---------- PASSAGE PROVIDED

# Products that HAVE lived to to their hype thread.



## LeeH (Jan 29, 2006)

Ok, we have all at some point got sucked in with the DW hype, me included. I've had my fair share of things that just didn't live up to the buzz.

I tried 3 new 'toys' today that actually did so I thought I'd mention them and see what else you folks have come across recently.

1. Carpro wash mitt. 




I love it, it's the best mitt/sponge I have used. It was a pleasure. I'm so impressed I might sell my brand new Dooka as I just cannot see me getting on with a pad, even one as well made as that.

2. Carpro Hydro2. 




If Dynamo made detailing products, he would have made this. The finish from something you spray on and pressure wash off is great. It's Glass like, never felt that before until today.

Don't know how it works, probably wouldn't understand if someone told be me but it does, it's magic.

I'm trying not to sound like a fan boy here because I'm not, I own and have tried lots of products over the years. But everything I have tried from Car Pro has been great so far. I have loaded up my basket at CYC for some more goodies from them.

3. Chem Guys Woolie Mammoth. 




I've had my trusty Sonus towels or years and using them with Last Touch has been my method of drying but this thing is insane. When it arrived I actually LOL'd. Using it was great, it left a bit of fluff but I bet that will disappear after a couple of washes.

So, what do you think of my 3 recent finds and what are yours?

Discuss.


----------



## msb (Dec 20, 2009)

For me in recent times theres a few,
1. Sonax Extreme Brilliance Detailer
2. Carpro Reload
3. Gtechniq C2v3

Waxes wise its,
1. Def wax Show Ed
2. Def wax Ddurus Glaze
3.Swissvax BOS


----------



## Goodylax (Apr 21, 2013)

Yea, I just started using Hydro2 and it is awesome.

The most recent product to give me the wow factor was Dodo Supernatural Drying Towel. The thing is ridiculous :thumb: So plush and leaves behind no trails


----------



## cleancar (Sep 21, 2006)

Sonax Extreme Brilliance Detailer


----------



## Dannbodge (Sep 26, 2010)

Autoglym HD wax
Fk#425 quick detailer
Carpro reload
Gtechniq T1 and G1/5


----------



## Blackroc (Dec 10, 2012)

Auto Finesse Tripple

DoDo Juice Supernatural Hybrid

Autobrite FAB

CarPro Reload

Fantastic products that work time after time


----------



## DJ X-Ray (Sep 2, 2012)

38DD implants


----------



## CarPro.UK (Nov 22, 2011)

Other than all the CarPro products () the Kranzle I bought has been every bit as good as people say! :thumb:

Andy


----------



## nichol4s (Jun 16, 2012)

--------------------
---------- DATA SHOWN

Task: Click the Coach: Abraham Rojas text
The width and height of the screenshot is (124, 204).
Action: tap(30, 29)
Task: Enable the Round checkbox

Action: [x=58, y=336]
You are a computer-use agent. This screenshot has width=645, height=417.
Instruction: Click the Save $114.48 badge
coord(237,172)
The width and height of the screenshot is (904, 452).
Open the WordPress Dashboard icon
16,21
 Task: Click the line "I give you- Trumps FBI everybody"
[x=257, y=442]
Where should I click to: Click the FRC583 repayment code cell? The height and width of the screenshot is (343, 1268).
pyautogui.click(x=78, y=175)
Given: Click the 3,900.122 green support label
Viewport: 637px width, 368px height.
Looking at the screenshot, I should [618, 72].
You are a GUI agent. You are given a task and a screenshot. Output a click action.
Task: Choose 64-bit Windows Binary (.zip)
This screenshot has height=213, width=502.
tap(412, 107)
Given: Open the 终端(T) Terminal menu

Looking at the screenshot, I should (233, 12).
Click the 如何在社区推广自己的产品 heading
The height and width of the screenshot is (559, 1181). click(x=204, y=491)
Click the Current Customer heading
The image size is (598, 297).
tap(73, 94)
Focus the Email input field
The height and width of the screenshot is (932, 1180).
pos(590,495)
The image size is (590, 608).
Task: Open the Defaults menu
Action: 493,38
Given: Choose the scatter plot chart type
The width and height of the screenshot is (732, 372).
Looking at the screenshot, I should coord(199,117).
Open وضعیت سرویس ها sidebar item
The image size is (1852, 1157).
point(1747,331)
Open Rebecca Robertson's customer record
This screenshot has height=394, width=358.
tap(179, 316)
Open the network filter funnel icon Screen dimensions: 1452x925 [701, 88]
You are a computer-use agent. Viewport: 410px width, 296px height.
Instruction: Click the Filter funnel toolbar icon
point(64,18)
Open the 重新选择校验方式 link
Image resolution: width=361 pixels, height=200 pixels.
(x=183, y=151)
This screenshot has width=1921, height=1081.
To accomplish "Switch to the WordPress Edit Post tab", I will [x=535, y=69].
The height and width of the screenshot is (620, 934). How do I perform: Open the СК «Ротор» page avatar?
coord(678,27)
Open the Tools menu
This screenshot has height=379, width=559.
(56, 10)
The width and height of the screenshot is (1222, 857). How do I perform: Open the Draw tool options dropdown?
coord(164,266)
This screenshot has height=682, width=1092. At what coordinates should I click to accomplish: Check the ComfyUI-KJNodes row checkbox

--------------------

_REQUIREMENTS_
- 1) In the product hype thread, what had LeeH used for drying before trying the Woolie Mammoth?
- 2) Rewrite the product hype thread between "If Dynamo made" and "before until today.", inclusive, swapping "Dynamo" for "Zaino".
- 3) In the product hype thread, which three new products does LeeH say he tried that day?
Answer from the product hype thread alone, not the material.

_ANSWERS TO EACH TASK_
- 1) Sonus towels, used with Last Touch.

- 2)
If Zaino made detailing products, he would have made this. The finish from something you spray on and pressure wash off is great. It's Glass like, never felt that before until today.

- 3) Carpro wash mitt, Carpro Hydro2, Chem Guys Woolie Mammoth